The imperative word is derived from the Greek Ἴδε (ide). It means: Wake up! Open your eyes! Take off the blinders! You need to stop whatever you are doing right now and start paying attention!
When John cries out, “Behold!” he’s doing what the prophets have always done: calling people to see what power doesn’t want us to see. Dr. Martin Luther King, Jr. heard the same summons. He asked America to wake up. He asked us to behold the gap between our creeds and our conduct, between what we claim to believe and what our systems actually do. Like John, King named injustice and exposed it. And, like John, he paid the price for it.
And what does John believe is imperative for us to see?
Behold! “The Lamb of God.”
Looking carefully at the language matters as scripture is so easily twisted to serve someone’s agenda. (By the way, taking the original language seriously is what it means to be “conservative,” conserving the original language and intent of the author.)
John is very precise here. He does not say that Jesus is “the lamb for God.” Because this is not about a sacrificial lamb offered up to appease God.
John says Jesus is “the lamb of God.” He is one who belongs to God, one who is aligned with the purposes of God.
Behind this image of the lamb is the Exodus story, where the lamb is a sign of deliverance from oppression, a symbol of liberation from slavery.
In Hebrew imagination, the lamb is also a symbol of vulnerability, a nonviolent creature caught up in violent systems.
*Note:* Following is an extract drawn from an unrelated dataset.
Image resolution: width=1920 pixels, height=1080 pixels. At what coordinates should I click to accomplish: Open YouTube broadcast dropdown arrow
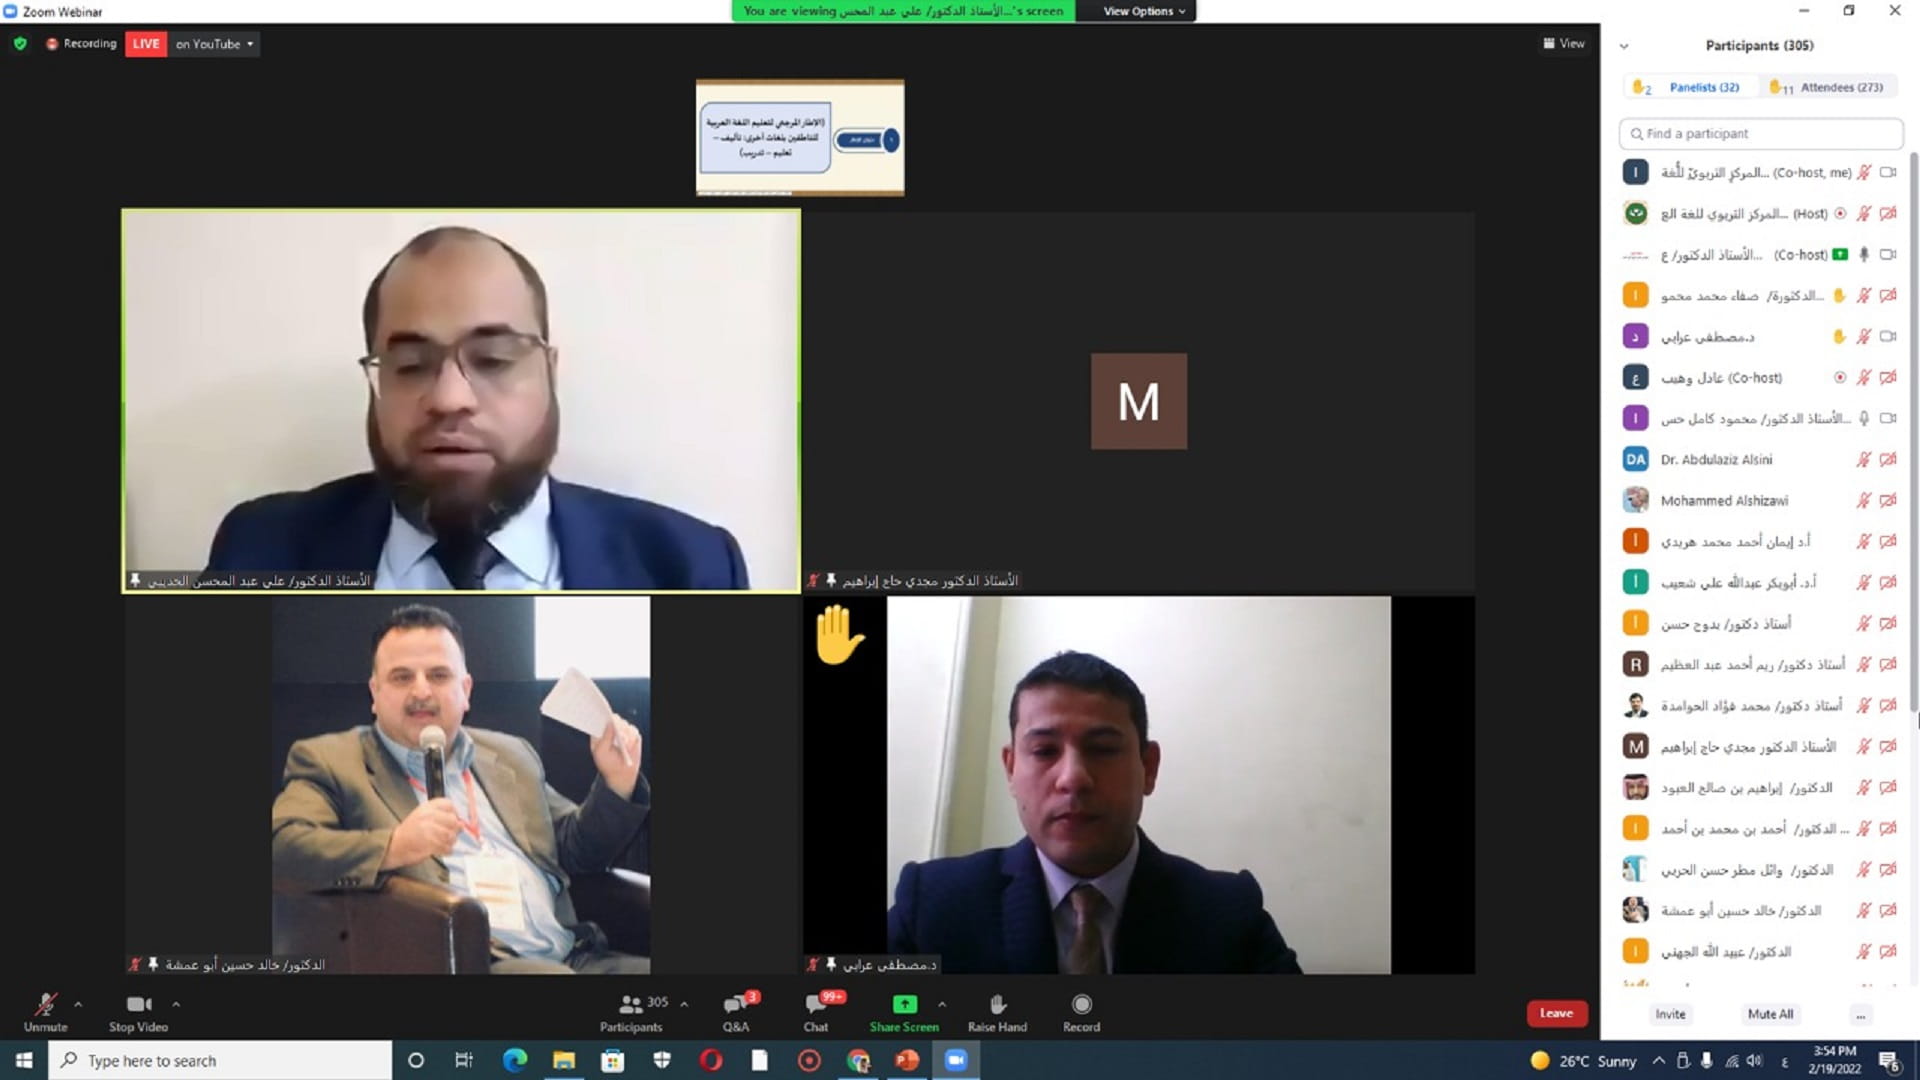pos(249,44)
Thus, this is John’s way of saying that through Jesus, God identifies with the vulnerable. God stands with those crushed by violent power. That’s why Jesus said God is like a shepherd who will leave the flock to rescue the lamb who is most at risk, the lamb who is excluded or displaced.
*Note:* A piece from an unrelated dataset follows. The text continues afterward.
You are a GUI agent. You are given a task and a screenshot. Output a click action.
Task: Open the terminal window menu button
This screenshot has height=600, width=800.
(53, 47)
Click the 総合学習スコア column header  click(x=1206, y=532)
Jesus calls himself the “the Good Shepherd” who knows his sheep. He identifies with them. This is why Jesus said when you feed the hungry, clothe the naked, welcome the stranger, heal the sick, visit the imprisoned, “you do it to me.”
And after the resurrection, he tells his disciples: “if you love me, feed my lambs” (John 21).
Then, John says something else which is often misunderstood:
“Behold! The lamb of God who takes away the sin of the world.” The Greek word here is αἴρων (airōn). It’s a word that means to lift up or remove but also to carry off, to dismantle, to tear down, to abolish.
John is saying: “Behold! The lamb of God who dismantles the sin of the world.” And notice John does not say, “sins”, plural. He says “the sin” of the world.
Because John is not talking about the private moral missteps of individual people. He’s talking about a power, a logic, a way of the world which is organized against life. He’s talking about a world-shaping force that generates many evils.
I believe the Apostle Paul helps us to understand this force in his first letter to Timothy where we read: “the love of money is the root of all kinds of evil” (1 Timothy 6:10). “Root” is another important word. A root is a generative source. Roots are hidden. Roots feed systems. Roots shape what grows above the surface.
Across scripture, greed distorts justice. It fuels violence, and it legitimizes domination. Pharaoh’s economy depends on forced labor. The Prophets condemn those who “sell the poor for silver.” Jesus said no one can serve two masters. We “cannot serve God and weath.” The early church shared their possessions because they knew hoarded wealth destroys community.
Greed appears as the sin of the world in systems: policies that treat people as expendable; wars fought for resources and control; slavery justified as “economic necessity”; violence framed as “security”; borders hardened to protect wealth; and bodies criminalized when they threaten profit.
Greed requires coercion to protect itself. It requires violence when it’s challenged. And it requires religious justification to appear moral.
Fascism is not a separate sin from greed. Fascism is greed fully armored. It is greed baptized in nationalism, enforced by violence, and justified by religion.
This is the sin of the world that John wants us to see today. Behold, the Lamb of God, who is aligned with the purposes of God, who stands with the poor, the displaced, and the oppressed, is here to dismantle a world ordered by greed, power, and violence.
That is why Jesus is crucified. Not for forgiving private vices. But because he threatened a world built on profit, domination, and control.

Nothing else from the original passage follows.